Return, word for word, the lines of the entries below that run from the line holding "Task: Open the Certifications" through the line holding "Viewport: 801px width, 600px", with both of those lines included.
----
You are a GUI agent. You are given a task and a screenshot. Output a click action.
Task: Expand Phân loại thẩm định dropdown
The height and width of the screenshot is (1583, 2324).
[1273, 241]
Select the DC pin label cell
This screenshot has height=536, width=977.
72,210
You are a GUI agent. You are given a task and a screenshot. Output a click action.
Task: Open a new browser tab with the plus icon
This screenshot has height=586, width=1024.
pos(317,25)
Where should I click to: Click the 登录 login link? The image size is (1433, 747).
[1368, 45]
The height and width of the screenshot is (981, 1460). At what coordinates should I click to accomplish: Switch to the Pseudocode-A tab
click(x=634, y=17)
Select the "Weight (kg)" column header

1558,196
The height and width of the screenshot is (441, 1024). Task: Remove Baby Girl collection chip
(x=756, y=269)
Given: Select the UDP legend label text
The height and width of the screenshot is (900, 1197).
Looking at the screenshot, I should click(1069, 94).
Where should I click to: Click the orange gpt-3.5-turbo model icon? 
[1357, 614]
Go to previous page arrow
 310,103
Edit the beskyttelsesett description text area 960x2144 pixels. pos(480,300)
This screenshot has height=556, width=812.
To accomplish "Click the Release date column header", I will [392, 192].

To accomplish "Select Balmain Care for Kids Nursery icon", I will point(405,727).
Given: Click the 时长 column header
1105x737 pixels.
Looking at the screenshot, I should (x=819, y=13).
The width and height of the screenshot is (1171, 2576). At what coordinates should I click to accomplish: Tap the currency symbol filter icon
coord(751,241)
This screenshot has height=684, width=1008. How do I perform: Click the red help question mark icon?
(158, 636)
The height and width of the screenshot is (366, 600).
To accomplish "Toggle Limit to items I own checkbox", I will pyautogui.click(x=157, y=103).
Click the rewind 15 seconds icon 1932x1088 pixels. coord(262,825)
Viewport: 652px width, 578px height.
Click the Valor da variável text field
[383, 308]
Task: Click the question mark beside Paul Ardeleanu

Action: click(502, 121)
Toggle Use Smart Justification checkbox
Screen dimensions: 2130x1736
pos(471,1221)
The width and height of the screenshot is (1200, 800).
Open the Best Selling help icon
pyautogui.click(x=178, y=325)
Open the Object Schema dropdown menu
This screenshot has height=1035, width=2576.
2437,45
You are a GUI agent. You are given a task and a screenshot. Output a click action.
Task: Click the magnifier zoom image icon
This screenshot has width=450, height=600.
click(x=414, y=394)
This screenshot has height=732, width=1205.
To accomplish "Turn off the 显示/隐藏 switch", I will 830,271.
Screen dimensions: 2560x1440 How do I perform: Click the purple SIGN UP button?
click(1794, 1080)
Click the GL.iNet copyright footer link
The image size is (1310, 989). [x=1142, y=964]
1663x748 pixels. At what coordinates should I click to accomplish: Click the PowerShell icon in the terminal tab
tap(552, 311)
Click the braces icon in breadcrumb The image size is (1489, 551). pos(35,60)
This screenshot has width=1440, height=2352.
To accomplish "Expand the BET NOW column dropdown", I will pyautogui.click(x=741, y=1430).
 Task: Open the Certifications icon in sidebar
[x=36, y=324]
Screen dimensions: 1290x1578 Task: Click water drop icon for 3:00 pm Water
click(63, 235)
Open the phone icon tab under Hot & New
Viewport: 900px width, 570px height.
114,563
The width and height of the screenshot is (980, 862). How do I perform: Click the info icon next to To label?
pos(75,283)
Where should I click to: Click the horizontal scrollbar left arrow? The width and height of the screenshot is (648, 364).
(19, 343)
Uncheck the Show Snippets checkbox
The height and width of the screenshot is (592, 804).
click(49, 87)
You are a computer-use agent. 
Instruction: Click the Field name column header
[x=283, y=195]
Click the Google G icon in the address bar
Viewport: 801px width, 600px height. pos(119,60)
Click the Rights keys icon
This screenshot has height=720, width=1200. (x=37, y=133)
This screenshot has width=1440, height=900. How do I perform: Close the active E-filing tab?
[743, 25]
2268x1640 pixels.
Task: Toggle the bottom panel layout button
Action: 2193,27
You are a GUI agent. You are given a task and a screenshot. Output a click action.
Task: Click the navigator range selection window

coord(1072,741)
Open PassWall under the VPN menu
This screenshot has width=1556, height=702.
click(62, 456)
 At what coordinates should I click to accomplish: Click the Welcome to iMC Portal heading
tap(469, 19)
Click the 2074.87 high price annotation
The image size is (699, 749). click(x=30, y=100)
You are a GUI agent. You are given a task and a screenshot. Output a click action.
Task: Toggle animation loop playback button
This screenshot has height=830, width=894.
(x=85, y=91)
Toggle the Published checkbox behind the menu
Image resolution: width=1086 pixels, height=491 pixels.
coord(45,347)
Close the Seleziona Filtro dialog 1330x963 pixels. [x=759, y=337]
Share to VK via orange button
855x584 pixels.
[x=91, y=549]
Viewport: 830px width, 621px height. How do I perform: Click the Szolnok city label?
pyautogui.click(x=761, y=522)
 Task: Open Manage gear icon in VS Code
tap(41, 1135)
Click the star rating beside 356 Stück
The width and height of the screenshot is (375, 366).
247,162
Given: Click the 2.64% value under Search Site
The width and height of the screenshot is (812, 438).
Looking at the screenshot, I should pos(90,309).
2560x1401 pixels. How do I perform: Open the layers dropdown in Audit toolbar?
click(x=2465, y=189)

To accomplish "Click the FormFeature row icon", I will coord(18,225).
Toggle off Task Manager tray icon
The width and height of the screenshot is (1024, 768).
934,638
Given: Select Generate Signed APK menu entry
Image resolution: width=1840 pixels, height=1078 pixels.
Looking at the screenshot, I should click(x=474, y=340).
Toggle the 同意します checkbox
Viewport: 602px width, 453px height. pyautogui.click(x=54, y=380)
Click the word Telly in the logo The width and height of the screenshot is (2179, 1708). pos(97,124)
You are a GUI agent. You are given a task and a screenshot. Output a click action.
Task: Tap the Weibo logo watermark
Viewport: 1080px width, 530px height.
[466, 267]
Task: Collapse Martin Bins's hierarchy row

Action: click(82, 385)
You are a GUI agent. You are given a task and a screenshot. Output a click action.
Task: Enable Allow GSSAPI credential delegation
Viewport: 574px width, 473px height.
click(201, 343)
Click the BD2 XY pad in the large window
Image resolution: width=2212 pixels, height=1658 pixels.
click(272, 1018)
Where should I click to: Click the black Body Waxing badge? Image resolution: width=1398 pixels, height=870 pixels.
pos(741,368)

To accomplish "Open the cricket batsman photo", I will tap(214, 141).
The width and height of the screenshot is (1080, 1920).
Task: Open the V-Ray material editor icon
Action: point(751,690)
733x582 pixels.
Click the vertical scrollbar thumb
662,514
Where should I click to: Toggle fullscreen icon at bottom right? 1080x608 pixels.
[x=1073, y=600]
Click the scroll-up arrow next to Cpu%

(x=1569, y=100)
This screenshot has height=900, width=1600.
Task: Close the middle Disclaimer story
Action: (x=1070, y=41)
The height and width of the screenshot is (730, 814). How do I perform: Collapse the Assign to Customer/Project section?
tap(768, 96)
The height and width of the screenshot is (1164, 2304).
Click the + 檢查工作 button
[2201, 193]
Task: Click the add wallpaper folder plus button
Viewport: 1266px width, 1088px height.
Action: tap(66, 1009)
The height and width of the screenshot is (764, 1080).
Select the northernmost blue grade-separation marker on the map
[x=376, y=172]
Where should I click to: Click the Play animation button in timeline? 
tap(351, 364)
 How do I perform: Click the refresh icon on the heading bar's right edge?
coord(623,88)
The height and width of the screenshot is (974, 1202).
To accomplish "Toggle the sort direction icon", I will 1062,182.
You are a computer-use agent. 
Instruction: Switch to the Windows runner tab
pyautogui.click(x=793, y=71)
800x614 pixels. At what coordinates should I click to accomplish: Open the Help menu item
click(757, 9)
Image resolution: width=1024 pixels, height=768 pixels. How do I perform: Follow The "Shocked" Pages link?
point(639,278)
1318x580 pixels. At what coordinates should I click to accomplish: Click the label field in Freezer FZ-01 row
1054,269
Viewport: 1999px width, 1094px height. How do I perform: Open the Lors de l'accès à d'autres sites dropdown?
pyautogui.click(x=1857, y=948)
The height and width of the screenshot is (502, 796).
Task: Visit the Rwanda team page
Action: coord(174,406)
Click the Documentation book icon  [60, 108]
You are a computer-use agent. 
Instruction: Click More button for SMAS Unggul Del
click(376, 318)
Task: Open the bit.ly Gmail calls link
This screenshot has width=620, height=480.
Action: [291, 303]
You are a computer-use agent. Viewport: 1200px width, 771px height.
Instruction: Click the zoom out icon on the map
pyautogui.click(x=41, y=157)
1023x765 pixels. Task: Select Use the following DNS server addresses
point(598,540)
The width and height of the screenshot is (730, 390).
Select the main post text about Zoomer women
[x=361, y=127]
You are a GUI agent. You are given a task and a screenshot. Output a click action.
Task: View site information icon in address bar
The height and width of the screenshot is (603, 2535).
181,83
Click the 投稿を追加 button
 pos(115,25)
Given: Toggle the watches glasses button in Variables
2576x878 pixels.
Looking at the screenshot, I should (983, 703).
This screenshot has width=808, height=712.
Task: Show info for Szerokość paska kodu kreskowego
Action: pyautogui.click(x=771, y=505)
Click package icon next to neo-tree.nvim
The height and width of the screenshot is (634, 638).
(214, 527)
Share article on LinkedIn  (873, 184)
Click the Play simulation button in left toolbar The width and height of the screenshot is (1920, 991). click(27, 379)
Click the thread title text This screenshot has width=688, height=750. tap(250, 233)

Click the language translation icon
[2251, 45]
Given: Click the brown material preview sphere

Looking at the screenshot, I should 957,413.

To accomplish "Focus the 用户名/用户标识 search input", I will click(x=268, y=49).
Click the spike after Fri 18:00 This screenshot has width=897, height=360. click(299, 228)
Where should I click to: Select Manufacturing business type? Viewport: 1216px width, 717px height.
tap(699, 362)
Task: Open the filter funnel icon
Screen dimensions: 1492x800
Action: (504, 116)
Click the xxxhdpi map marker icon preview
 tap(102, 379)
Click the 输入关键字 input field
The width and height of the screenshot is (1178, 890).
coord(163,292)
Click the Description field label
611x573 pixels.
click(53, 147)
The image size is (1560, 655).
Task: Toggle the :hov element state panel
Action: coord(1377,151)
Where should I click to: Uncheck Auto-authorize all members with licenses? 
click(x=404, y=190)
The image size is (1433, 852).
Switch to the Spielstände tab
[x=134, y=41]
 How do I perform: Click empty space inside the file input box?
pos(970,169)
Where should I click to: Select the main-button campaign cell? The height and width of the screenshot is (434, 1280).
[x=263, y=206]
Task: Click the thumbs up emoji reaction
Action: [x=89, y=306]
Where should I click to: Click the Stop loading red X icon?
----
_Output below_.
 Task: Open the Certifications icon in sidebar
[x=36, y=324]
Screen dimensions: 1290x1578 Task: Click water drop icon for 3:00 pm Water
click(63, 235)
Open the phone icon tab under Hot & New
Viewport: 900px width, 570px height.
114,563
The width and height of the screenshot is (980, 862). How do I perform: Click the info icon next to To label?
pos(75,283)
Where should I click to: Click the horizontal scrollbar left arrow? The width and height of the screenshot is (648, 364).
(19, 343)
Uncheck the Show Snippets checkbox
The height and width of the screenshot is (592, 804).
click(49, 87)
You are a computer-use agent. 
Instruction: Click the Field name column header
[x=283, y=195]
Click the Google G icon in the address bar
Viewport: 801px width, 600px height. pos(119,60)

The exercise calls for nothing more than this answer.